BBC: “As communist regimes collapsed across the world, Castro kept the red flag flying on the doorstep of his greatest enemy, the United States.”
London Guardian: “The comandante overthrew Batista, established a communist state and survived countless American assassination attempts…bringing an end to an era for the country, Latin America and world.”
Al Jazeera: “(T)he Cuban revolutionary leader who built a communist state on the doorstep of the US, has died aged 90.”
I was a graduate student when he liberated Cuba from US-supported tyrannical rule. I recall his September 1960 New York visit, heading Cuba’s UN delegation, climaxed by his world body address.

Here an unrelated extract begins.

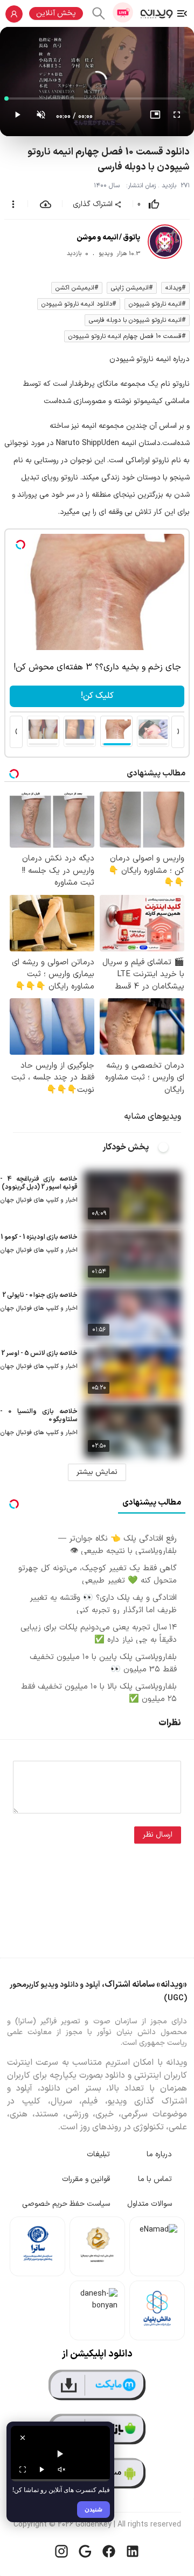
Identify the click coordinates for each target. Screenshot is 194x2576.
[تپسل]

He came as a man of peace, not confrontation, saying Cubans lacked freedom “for quite some time,” adding “(i)t has not been easy for us to come here…to state the problems of Cuba,” and receive hostile treatment in New York, including “notice(s) to all hotels not to rent rooms to us…”
“(A) Negro hotel in Harlem offered to rent us rooms,” despite a State Department official “d(oing) all in his power to prevent our staying” there.
Before liberation, he called Cuba “a colony of the United States,” stealing its land, resources and fundamental freedoms.
“There was no independent republic. There was only a colony where orders were given by the ambassador of the United States,” he explained.
“(W)e are proud to say that today no embassy rules our country. Our country is ruled by its people…tyranny (forced) upon us” ended.
Castro explained deplorable conditions affecting Cubans under the Batista regime - including rampant poverty, mass unemployment, half the population without electricity, living in “huts, shacks and slums, without the slightest sanitary conditions,” illnesses left untreated, 95% of rural children affected by parasites, high infant mortality, “just the opposite of the average life span.”
Constitutionally mandated revolutionary change followed. Yankee imperialism yearns to regain control, a new generation of Cuban leadership hopefully up to the challenge to prevent it.
On November 28 and 29, Cubans nationwide are invited to honor Fidel by signing a “solemn oath of complying with the concept of the revolution.”
A mass gathering is planned in Havana’s Plaza of the Revolution where Fidel often addressed huge crowds. On November 30, his ashes will be transported from Havana to Santiago - his revolution beginning with an unsuccessful July 1953 attack on the city’s Moncada army barracks.
His remains will be laid to rest where it all began. Millions worldwide join Cubans in mourning his passing. Rest in peace, Fidel.